--- Information given ---

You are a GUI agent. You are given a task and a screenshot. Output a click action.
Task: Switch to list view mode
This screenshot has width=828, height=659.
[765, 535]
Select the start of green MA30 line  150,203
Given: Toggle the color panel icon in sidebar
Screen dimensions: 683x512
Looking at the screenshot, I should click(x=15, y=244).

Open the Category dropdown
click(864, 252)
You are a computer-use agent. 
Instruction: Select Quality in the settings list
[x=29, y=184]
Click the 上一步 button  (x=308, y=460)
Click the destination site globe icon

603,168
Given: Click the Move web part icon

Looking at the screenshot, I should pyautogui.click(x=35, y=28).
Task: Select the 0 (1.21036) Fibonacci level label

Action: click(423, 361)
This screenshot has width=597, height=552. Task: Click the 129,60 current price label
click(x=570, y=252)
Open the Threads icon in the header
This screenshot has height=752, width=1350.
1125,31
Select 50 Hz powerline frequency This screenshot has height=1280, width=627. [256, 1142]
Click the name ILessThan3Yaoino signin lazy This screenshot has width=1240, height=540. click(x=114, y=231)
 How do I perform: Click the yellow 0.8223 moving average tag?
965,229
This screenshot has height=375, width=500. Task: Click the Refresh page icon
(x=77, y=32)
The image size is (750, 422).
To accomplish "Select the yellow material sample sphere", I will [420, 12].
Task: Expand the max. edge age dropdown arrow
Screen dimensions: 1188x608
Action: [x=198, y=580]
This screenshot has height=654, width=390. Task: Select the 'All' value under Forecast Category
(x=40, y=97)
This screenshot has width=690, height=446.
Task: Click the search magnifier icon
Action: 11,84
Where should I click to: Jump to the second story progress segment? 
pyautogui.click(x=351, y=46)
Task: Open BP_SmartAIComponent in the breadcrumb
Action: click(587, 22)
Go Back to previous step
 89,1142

---

### Work to be completed
A complete, exact copy of the material above is the expected answer.

### Output of the task
You are a GUI agent. You are given a task and a screenshot. Output a click action.
Task: Switch to list view mode
This screenshot has width=828, height=659.
[765, 535]
Select the start of green MA30 line  150,203
Given: Toggle the color panel icon in sidebar
Screen dimensions: 683x512
Looking at the screenshot, I should click(x=15, y=244).

Open the Category dropdown
click(864, 252)
You are a computer-use agent. 
Instruction: Select Quality in the settings list
[x=29, y=184]
Click the 上一步 button  (x=308, y=460)
Click the destination site globe icon

603,168
Given: Click the Move web part icon

Looking at the screenshot, I should pyautogui.click(x=35, y=28).
Task: Select the 0 (1.21036) Fibonacci level label

Action: click(423, 361)
This screenshot has width=597, height=552. Task: Click the 129,60 current price label
click(x=570, y=252)
Open the Threads icon in the header
This screenshot has height=752, width=1350.
1125,31
Select 50 Hz powerline frequency This screenshot has height=1280, width=627. [256, 1142]
Click the name ILessThan3Yaoino signin lazy This screenshot has width=1240, height=540. click(x=114, y=231)
 How do I perform: Click the yellow 0.8223 moving average tag?
965,229
This screenshot has height=375, width=500. Task: Click the Refresh page icon
(x=77, y=32)
The image size is (750, 422).
To accomplish "Select the yellow material sample sphere", I will [420, 12].
Task: Expand the max. edge age dropdown arrow
Screen dimensions: 1188x608
Action: [x=198, y=580]
This screenshot has height=654, width=390. Task: Select the 'All' value under Forecast Category
(x=40, y=97)
This screenshot has width=690, height=446.
Task: Click the search magnifier icon
Action: 11,84
Where should I click to: Jump to the second story progress segment? 
pyautogui.click(x=351, y=46)
Task: Open BP_SmartAIComponent in the breadcrumb
Action: click(587, 22)
Go Back to previous step
 89,1142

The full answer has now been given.